WHAT YOU WILL DO
With pictures excluded, copy word for word the lines in the data below from the line containing "This screenshot has width=535, height=1489." through the line containing "Screen dimensions: 996x766".

PROVIDED DATA

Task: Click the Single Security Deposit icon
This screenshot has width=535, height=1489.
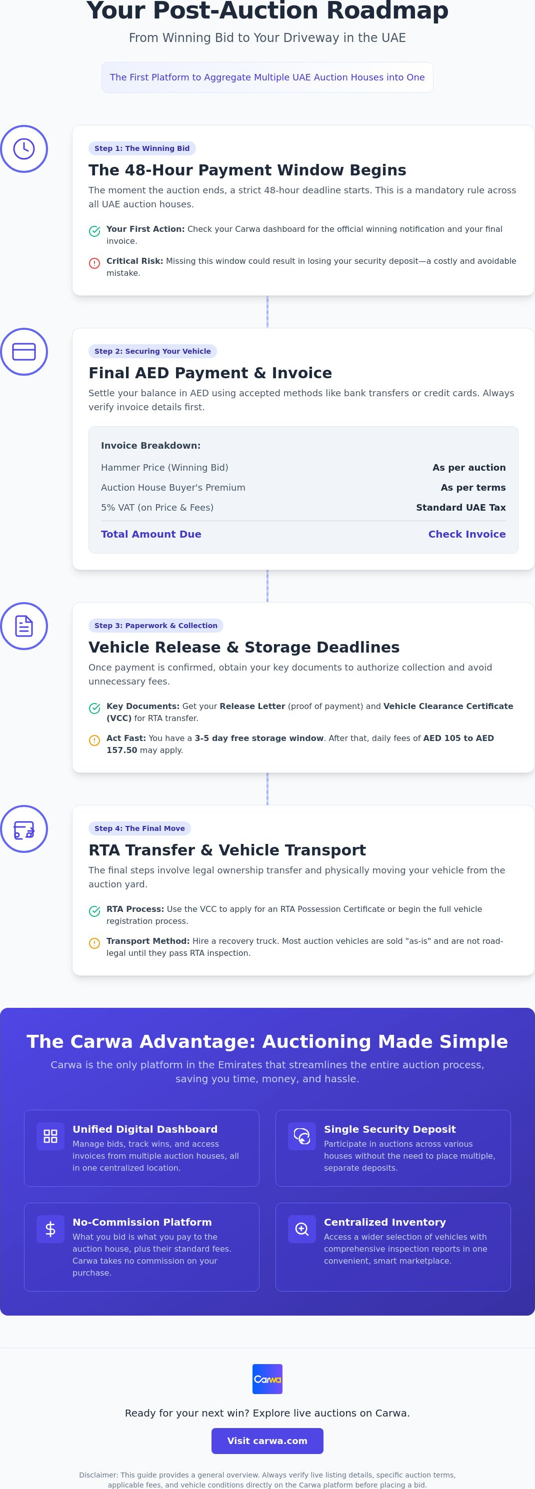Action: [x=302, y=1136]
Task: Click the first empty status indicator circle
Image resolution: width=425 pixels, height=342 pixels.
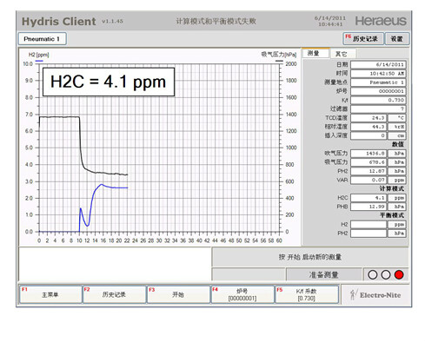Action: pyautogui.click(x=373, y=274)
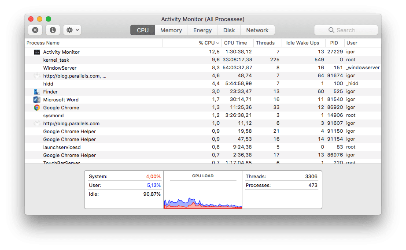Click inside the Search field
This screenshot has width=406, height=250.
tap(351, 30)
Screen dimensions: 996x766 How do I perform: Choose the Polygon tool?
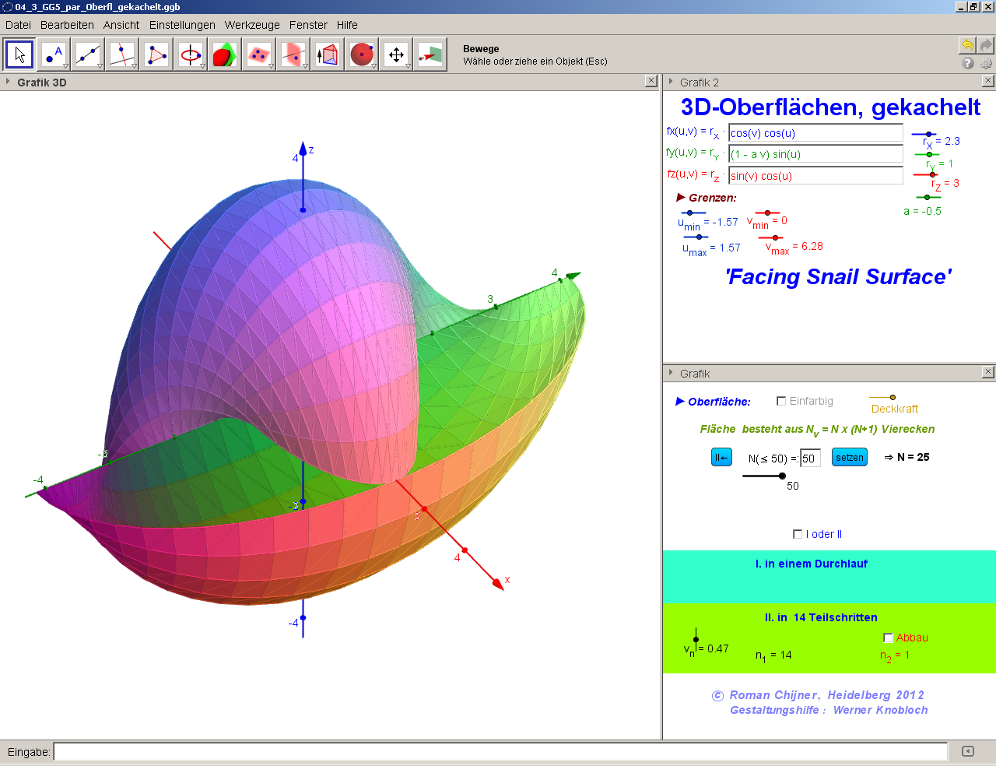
* * *
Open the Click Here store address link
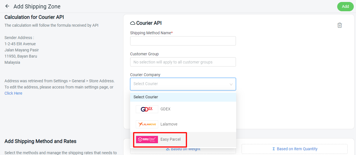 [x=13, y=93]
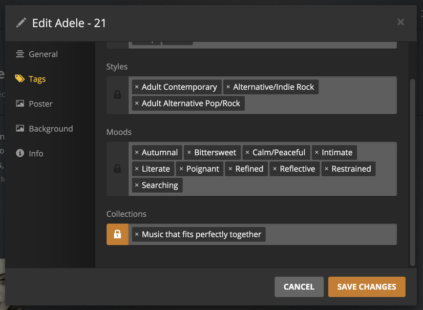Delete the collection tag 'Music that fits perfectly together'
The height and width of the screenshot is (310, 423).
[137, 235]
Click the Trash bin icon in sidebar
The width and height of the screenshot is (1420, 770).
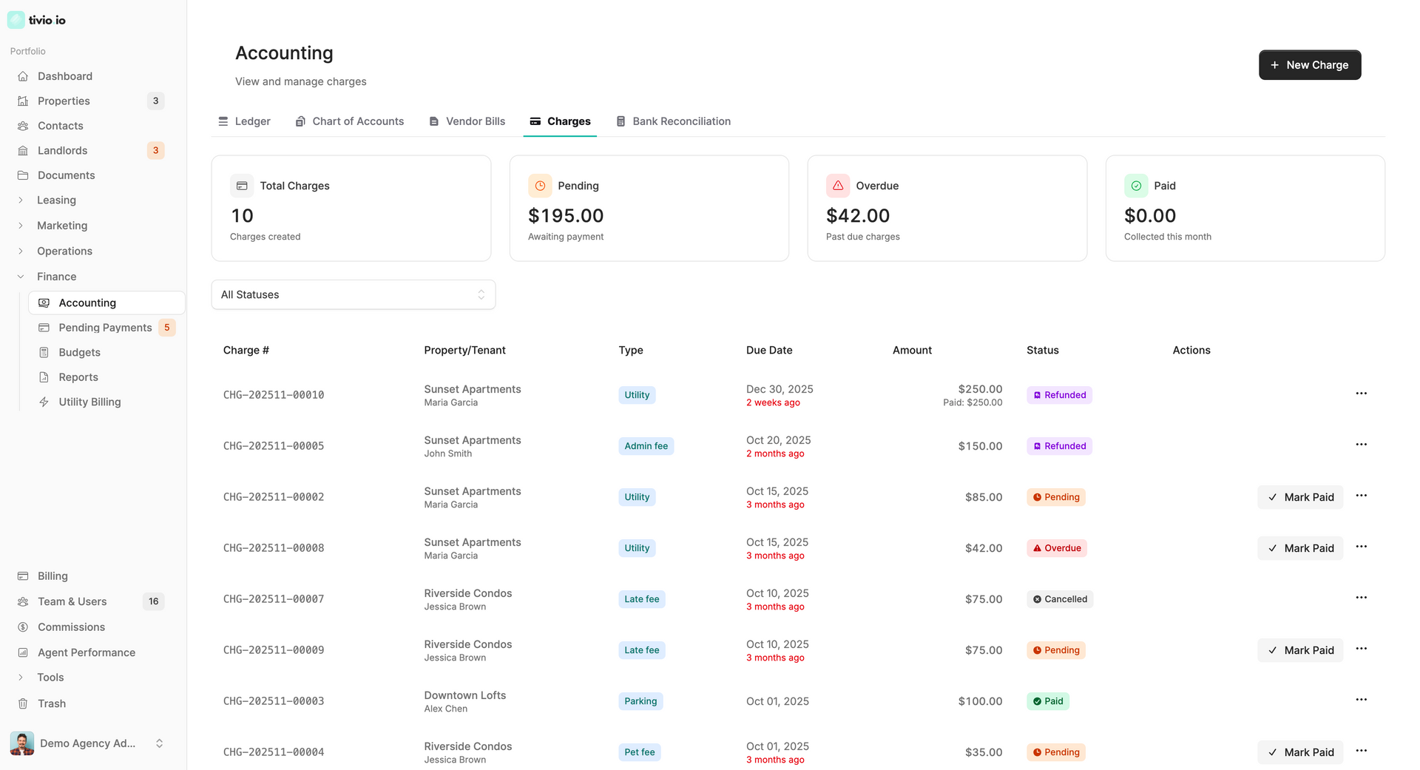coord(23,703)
---
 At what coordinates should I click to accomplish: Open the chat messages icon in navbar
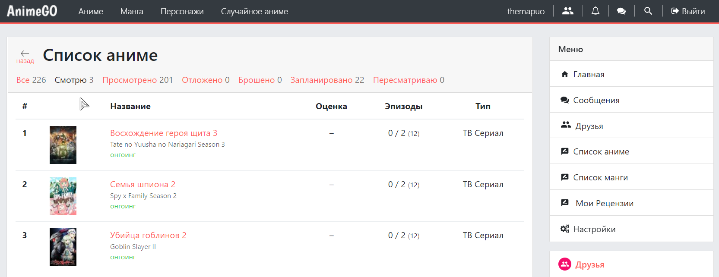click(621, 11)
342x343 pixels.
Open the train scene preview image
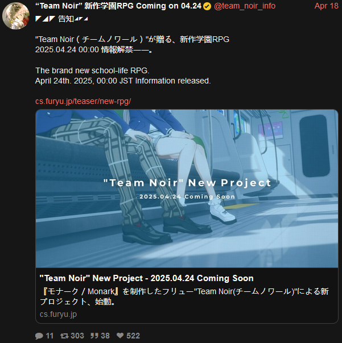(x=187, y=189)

RESPONSE AREA
This screenshot has width=535, height=1489.
Action: [x=302, y=1136]
Task: Click the first empty status indicator circle
Image resolution: width=425 pixels, height=342 pixels.
Action: pyautogui.click(x=373, y=274)
Click inside the Search field
This screenshot has width=406, height=250.
tap(351, 30)
Screen dimensions: 996x766 How do I perform: Choose the Polygon tool?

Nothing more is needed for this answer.